Segunda parte más movida 

El partido cobró vida en la segunda mitad con un inicio trepidante. 

España golpeó primero en el minuto 52, cuando Jesús Rodríguez culminó una gran jugada colectiva. Raúl Moro desbordó por la banda derecha y puso un centro preciso que Rodríguez aprovechó para mandar el balón al fondo de la red. Con el gol, España reforzó su dominio y buscó ampliar la ventaja.  

Sin embargo, Italia reaccionó rápidamente. En el minuto 58, un balón largo hacia el delantero Pisilli puso en aprietos a la defensa española. Con gran técnica, el atacante italiano controló, dejó atrás a su marcador con un regate elegante y definió con un potente disparo cruzado, poniendo el empate en el marcador.  

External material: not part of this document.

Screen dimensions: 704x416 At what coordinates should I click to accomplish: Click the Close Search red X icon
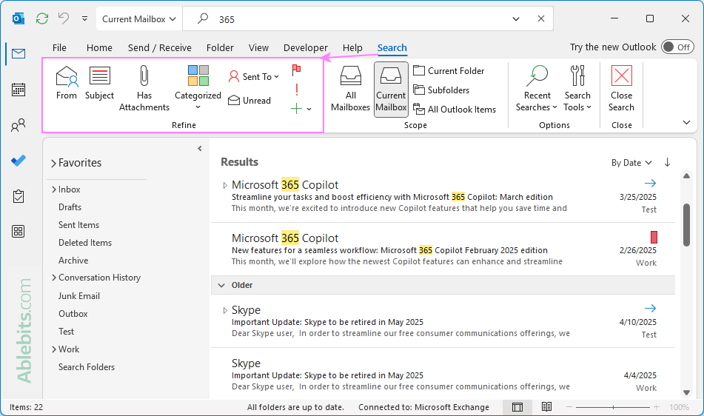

A partir de la hora de juego, España realizó cambios, refrescando su equipo para mantener la intensidad. Pero con el paso de los minutos, el ritmo comenzó a decaer. Ambos conjuntos se mostraron más cautelosos, reduciendo la verticalidad y apostando por un juego más seguro.  

Italia tuvo una última gran oportunidad en el minuto 88. Un disparo peligroso se marchó rozando el palo, dejando a los italianos con la sensación de que pudieron llevarse la victoria. 

Al final, el 1-1 reflejó un partido en el que ambos equipos mostraron calidad y estrategia, sin arriesgar demasiado ya que estaban mirando hacia los cuartos de final. 

Con este resultado, España e Italia cierran la fase de grupos y ponen la vista en la siguiente ronda, donde la verdadera lucha por el título comienza.